When considering the design choices for an AI system, data protection principles, and in particular the principle of minimisation, must be respected. This approach is based on five levels. A data controller must therefore ask himself/herself about:
- the goal of the system he/she wishes to develop;
- the system’s technical architecture, which will influence the characteristics of the dataset;
- the data sources to be used (see the how-to sheet on the legal compliance, open sources, third parties, etc.);
- from these sources, the selection of strictly necessary data, having regard to the usefulness of the data and the potential impact of their collection on the rights and freedoms of the persons concerned;
- the validity of the choices previously made.

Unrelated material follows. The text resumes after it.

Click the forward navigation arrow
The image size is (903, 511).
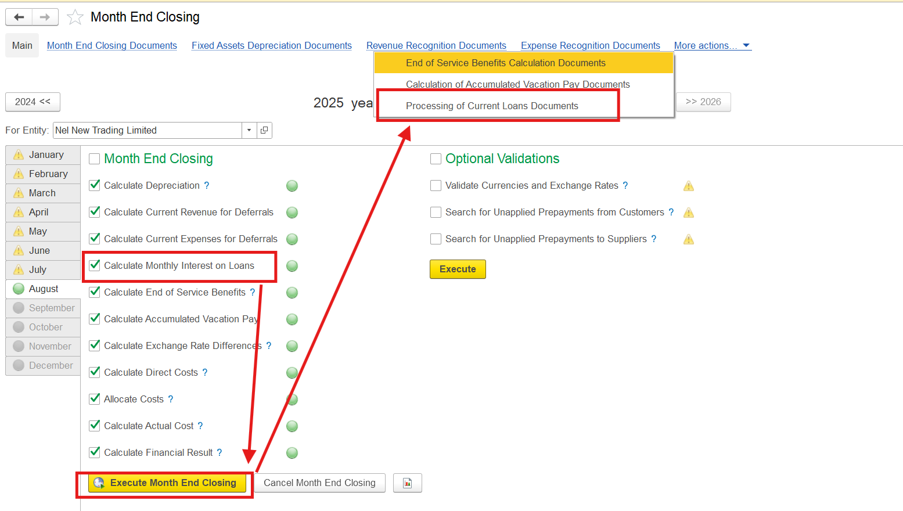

Such validation may take different (non-exclusive) forms, such as a pilot study or the opinion of an ethical committee.
Specification of the objective pursued
The aim of this stage is to design a system based on the identified purpose (see how-to sheet 2), in compliance with a set of specifications, while limiting the potential consequences for the people concerned.

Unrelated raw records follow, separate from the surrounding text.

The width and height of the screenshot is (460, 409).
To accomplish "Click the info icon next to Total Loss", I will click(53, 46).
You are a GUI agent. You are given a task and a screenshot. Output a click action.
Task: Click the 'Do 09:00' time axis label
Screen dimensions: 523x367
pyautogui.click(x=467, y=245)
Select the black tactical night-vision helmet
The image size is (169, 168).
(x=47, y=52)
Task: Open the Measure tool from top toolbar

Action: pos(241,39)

In specifying the use of the AI system in the deployment phase (whether implemented directly by the supplier or by a third party), the system provider must determine:
- the type of result/output expected;
- acceptable performance indicators for the solution, whether quantitative (e.g. F1-score, mean squared error, computational load and time) or qualitative (e.g. from human feedback);
- the context in which the system is used to identify essential information for its operational use;
- excluded contexts of use and information not relevant to the envisaged main use case(s) of the system.
Some AI techniques can perform complex tasks that go beyond the initial objectives of the service providers. By precisely defining the expected functionalities, it is possible to avoid the risk of over-collection.
Example: for the purpose of training an AI system to allow the counting of persons standing in a tram or a metro from video protection camera images, the following systems are technically feasible:
- a neural network used for the detection of the presence of people in a wagon, without posture analysis, integrated into an algorithm making a count of standing people (the number of standing people can be inferred from the number of seating positions);
- a neural network performing an analysis of the posture of people in a wagon integrated into an algorithm counting standing passengers.
The first network could provide less information (including the standing count). However, if the estimate provided is sufficient for the intended use case, particularly for calculating occupancy statistics, it is preferable to use this model. This is because it will require a smaller amount of data to be trained, while still meeting the intended objective, whereas the latter requires the collection and annotation of specific and more extensive data. The principle of minimisation then converges with the reduction of system design costs, without prejudice to the accuracy of the system.
Definition of the technical architecture of the system
Quite often, the same task can be performed using different AI model architectures. However, not all are equivalent. They may not achieve the same level of performance, present various challenges in terms of explainability, be subject to different operational constraints (such as the cost of calculation) or may not require the same amount of data for development.
Examples:
- Semantic analysis of a text could be carried out by a neural network based on annotated textual data, by ensemble methods such as random forest or by an unsupervised algorithm, such as a clustering algorithm.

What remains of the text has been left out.